Она была потрясена.
– Это они, да? – продолжил Кристиан. – И опять-таки я их не виню. Но вы меня удивляете. Так разительно перемениться за одну ночь... До сих пор у нас не было случая поговорить. Теперь есть. Что вы хотите узнать? Как мне завоевать ваше доверие? – Он внимательно посмотрел на нее. – Джулиана, – сказал он мягче и бросил цветок на землю, – не беспокойтесь. То, что вы думаете, не будет иметь значения на суде. Это несправедливо, но таков мир. Во-первых, потому что закон – это мужские игры и показания женщины всегда вызывают подозрение. Мужчины не доверяют женщинам из-за ваших более тонких эмоций, а слабое сердце – то же, что слабая голова.
Он поморщился.
– Как будто Елизавета не была более мудрым и жестким монархом, чем мужчины до нее! Я мог бы рассказать вам о женщинах, с которыми был знаком. Но не буду. – Он улыбнулся. – Они были храбрые и дерзкие, вам это трудно представить. – Он вздохнул. – Многие мужчины полагают, что соблазнить женщину легко. Но будь это так, разве мир наводнили бы проститутки? Отпала бы необходимость в такой профессии. Ох! – Он нахмурился. – Это слово не для утонченной компании. Простите. Я не привык к утонченной компании. Какое слово следует употребить в разговоре с дамой?
– Такого слова нет, – сказала она, гадая, всерьез ли он это говорит. Есть такая вещь, как врожденные манеры, а изгнанники живут на той же планете, что и все. Но Кристиану, вспомнила она, всегда было присуще озорное остроумие. В сердце затеплилась надежда.

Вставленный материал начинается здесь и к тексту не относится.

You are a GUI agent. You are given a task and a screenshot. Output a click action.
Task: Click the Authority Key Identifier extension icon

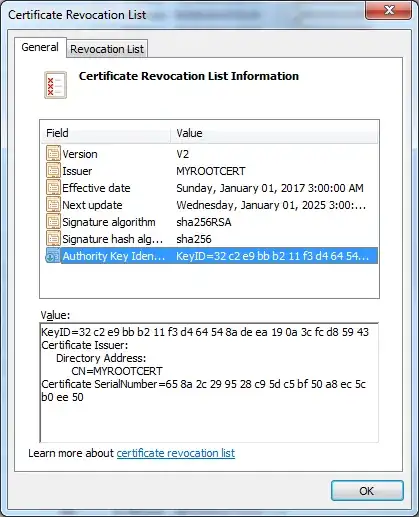point(53,256)
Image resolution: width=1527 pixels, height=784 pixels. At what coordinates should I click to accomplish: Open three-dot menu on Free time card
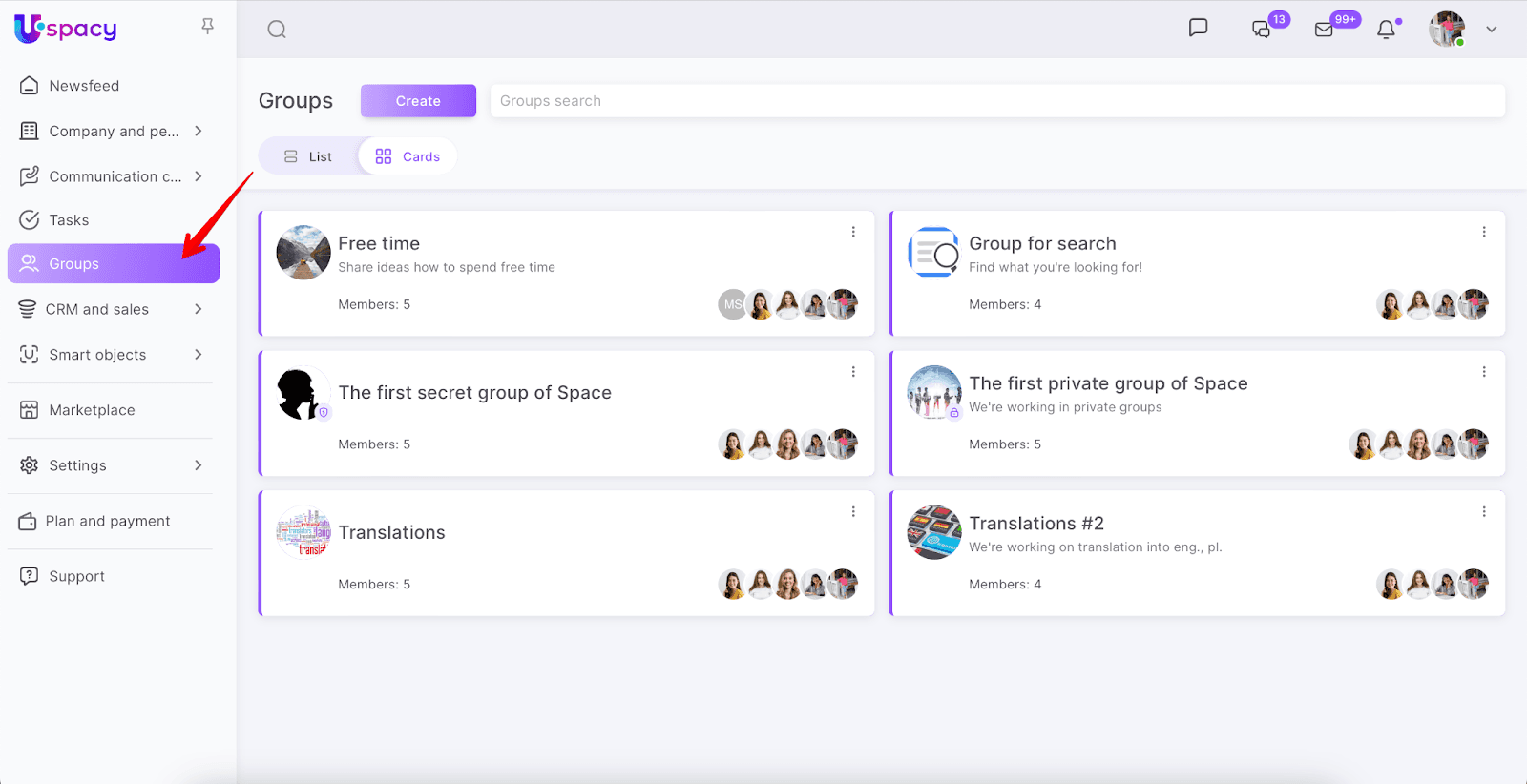(853, 232)
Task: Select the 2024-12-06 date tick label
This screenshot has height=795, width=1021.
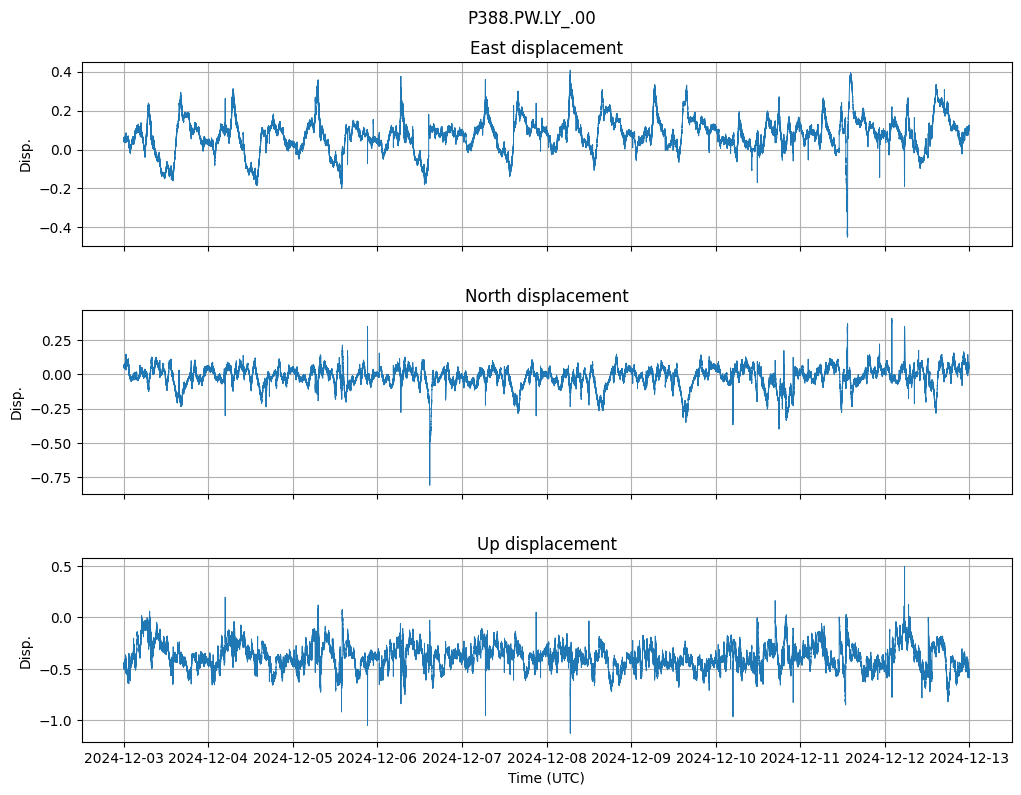Action: [x=378, y=758]
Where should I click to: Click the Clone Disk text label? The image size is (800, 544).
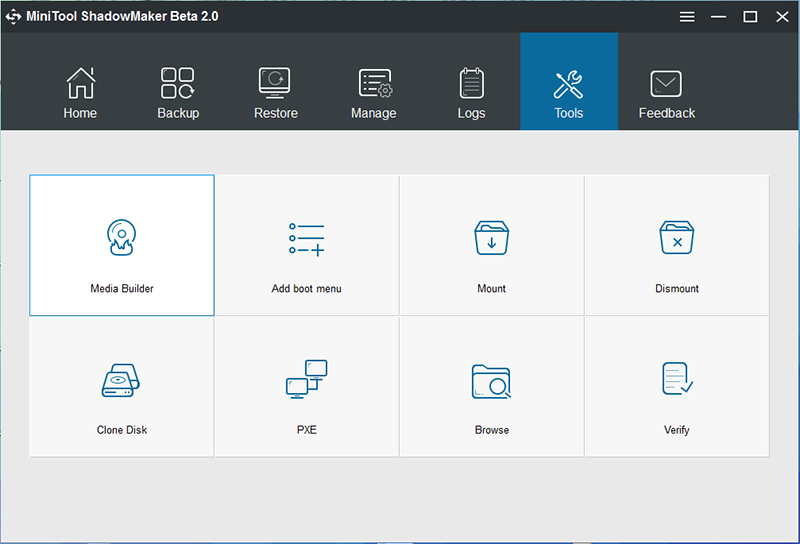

– Ладно, запомню, – сказал он. – Неназванная профессия. Или женское занятие, о котором мужчины не должны упоминать при женщинах. Странно, не так ли? Ну да ладно, полагаю, я к этому привыкну. Придется. Еще раз простите.
– А как их называли там, откуда вы приехали? Впрочем, это не важно. – Она старалась быть серьезной, и это вызвало у него улыбку.
– Я бы сказал, но это еще хуже. Итак, я говорил про женщин и закон. Можете не тревожиться о своих показаниях. Что еще важнее – если что-то не изложено на бумаге, то все равно, кто сказал, мужчина или женщина. Слова можно оспорить, опровергнуть, в конечном счете, они ничего не значат. Поймите, что бы вы ни думали обо мне, это не отразится на моей судьбе. Разумеется, если вы не уличите меня во лжи, которую можно доказать. Но это вряд ли возможно, верно?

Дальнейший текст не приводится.